Text shown ::

· · · · · · ·

NEW MPG COMPLIANCE SYSTEM PROPOSED FOR LIGHT VEHICLES

 The Obama White House has proposed that California’s car and light truck MPG & CO2 standards and year 2016 start date be adopted nationally which means tighter standards and sooner than the federal targets that have been in place for year 2020. . This will be executed with a new approach to CAFÉ (corporate average fuel economy) compliance now in the planning stage managed jointly by an EPA/ NHTSA team Over 30% MPG gain and related CO2 reduction is sought . .

The current CAFÉ system results, for instance, in the need for makers of average larger vehicles to produce enough smaller models in order to comply with the current
: corporate” MPG average. The new system now being planned instead sets MPG compliance targets based on vehicle sizes. The intention is to have all sizes of vehicles achieve about the same degree of MPG gain by 2016.This recognizes market demand for all sizes of vehicles, hence, vehicle makers will have more freedom to concentrate on whatever market segments they believe they can best serve. .

With the help of industry sources and a document issued jointly by EPA and NHTSA
titled, “Notice of Upcoming Joint Rulemaking to Establish Vehicle GHG(greenhouse gas emissions) and CAFÉ standards”, the nature of the new compliance system is outlined as follows.

· · · · · · ·

Given data ::
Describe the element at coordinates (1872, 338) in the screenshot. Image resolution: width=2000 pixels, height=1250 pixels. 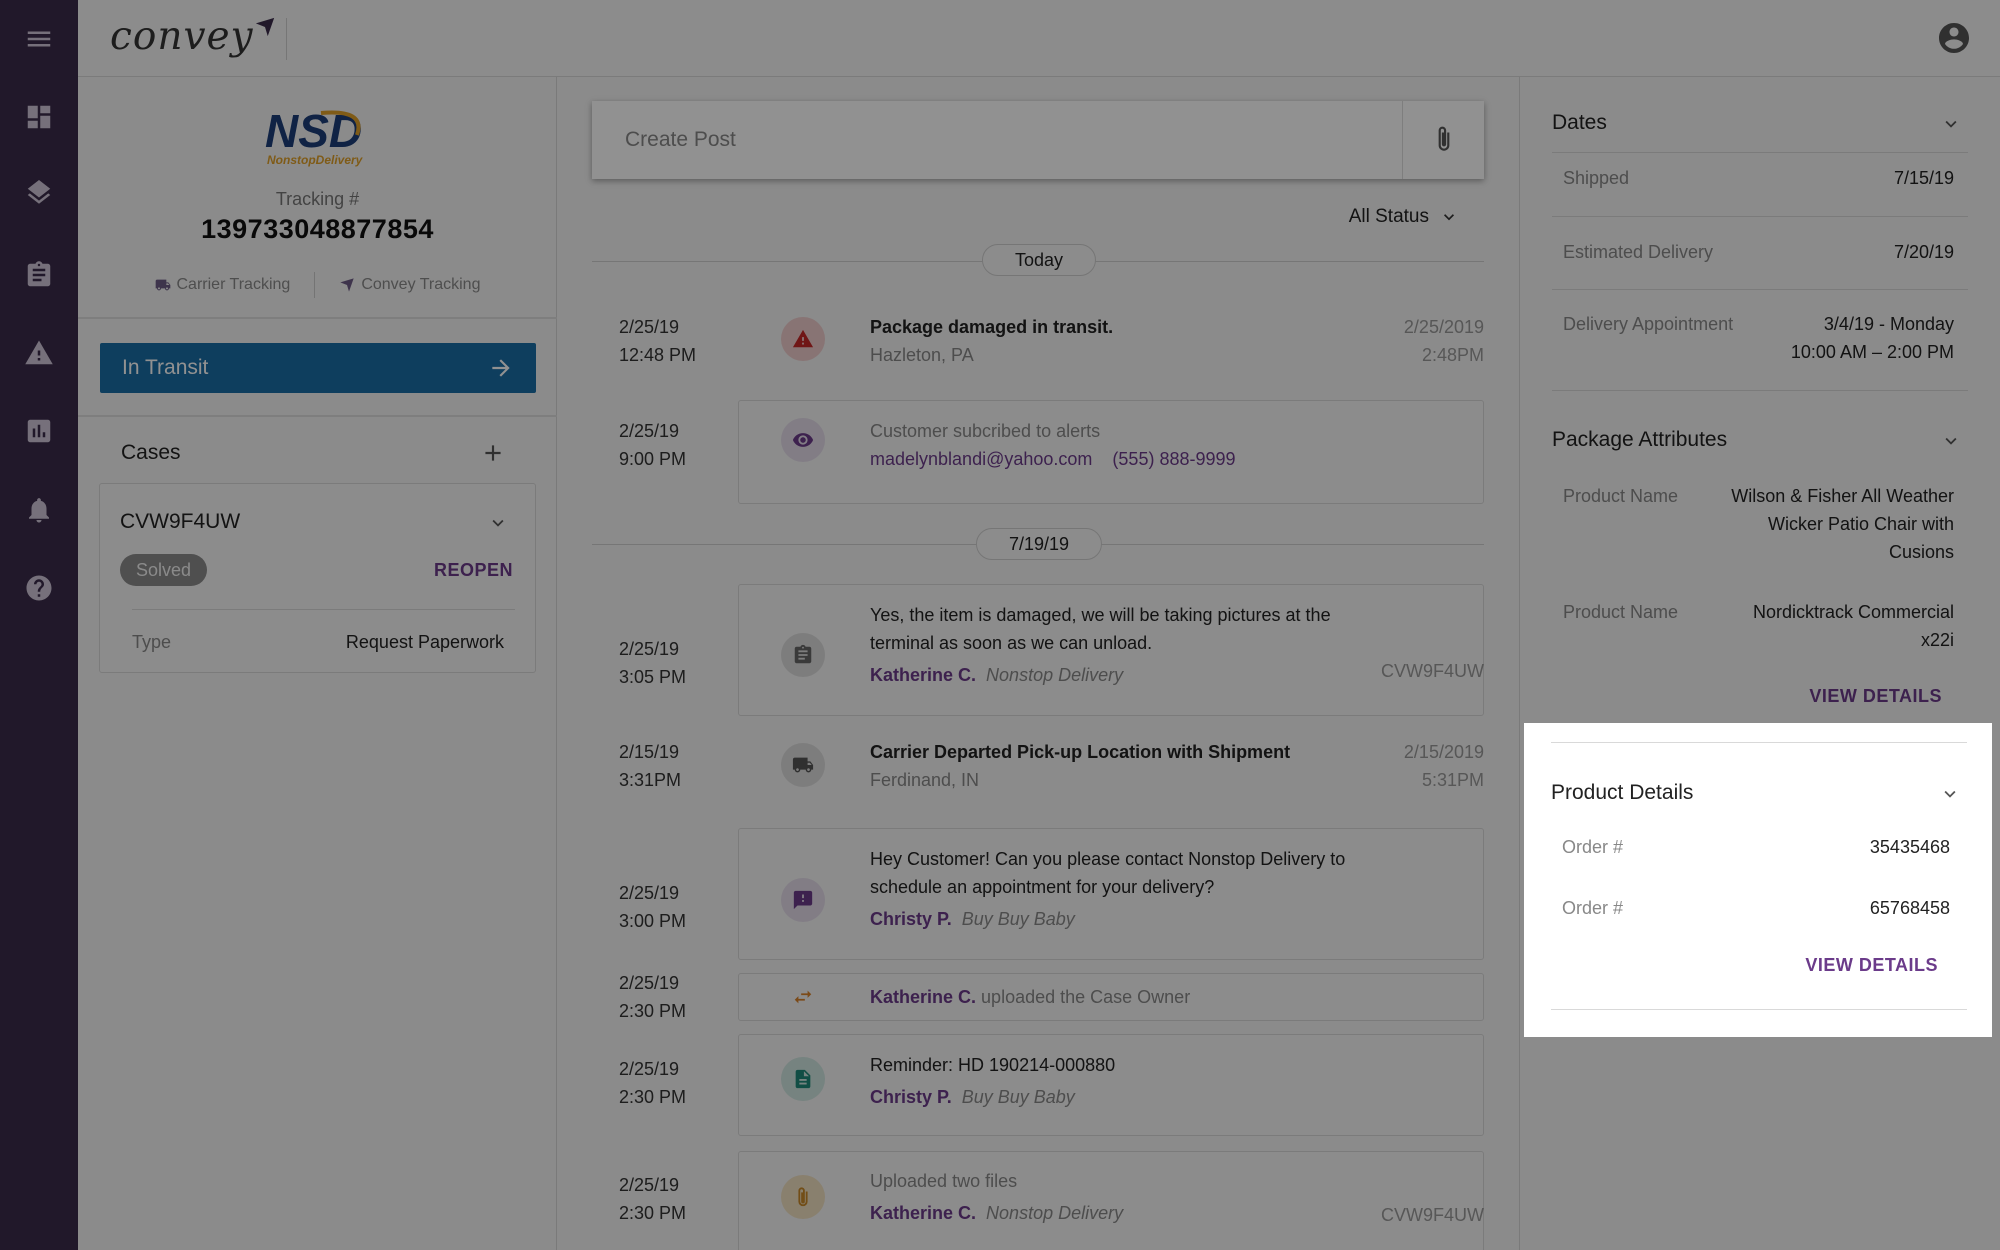
I see `appointment-value: 3/4/19 - Monday 10:00 AM – 2:00 PM` at that location.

· · · · · · ·

What to work on ::
1. In the fuel economy article, what does the new compliance system base its MPG targets on?
2. Please extend the article on the proposed MPG compliance system beyond its final sentence.

Answers by item number ::
1. Vehicle sizes.

2.
Fist is the fundamental that the EPA/NHTSA team plan to define vehicle size by “foot print” which is the ground surface defined by wheel base on one side and wheel track (distance between wheels) on the other side. This is said to represent a good but not perfect overall indicator of vehicle energy use comparison and basis for setting MPG & CO2 goals.

The results of a vehicle maker’s overall MPG & CO2 performance would be based on a vehicle “foot print” multiplied by annual collective sales of its vehicles. This data would then determine vehicle maker credits or debits at year ends. It is proposed that credits could be applied to offset past shortfalls or be used against future expected vehicle efficiency shortfalls perhaps, for instance, from model holdovers into the next or following years.

Adding complexity to the issue are proposals by the team that would also permit makers to buy or sell credits. An added potential proposal calls for “super credits” perhaps for electric or plug hybrid vehicles. Other credits may be earned for solar panels for hybrids, adaptive cruise control and active aerodynamics, among other things.

Considering that success of the program has much to do with availability of affordable high efficiency vehicles, it will be interesting to see the degree to which makers of vehicles for the high volume markets will be able to meet their assigned targets with systems such as twin clutch automatic transmissions, stop start, dilute high compression, cooled EGR, engine downsizing, variable valves and new materials, for examples, yet stay within affordable pricing.. One team member estimates the added cost for compliance in 2016 for compact cars is in the range from $714 to $1459, average $1087.

The success of more costly hybrids when put up against optimized conventional technology is unclear. Similarly unclear is whether the light truck group will make the cut with new technology gasoline engines or move to diesels. Diesels, however, may be faced with another expensive round of emissions controls to meet bin #2 levels which some engine researchers believe is not far away. .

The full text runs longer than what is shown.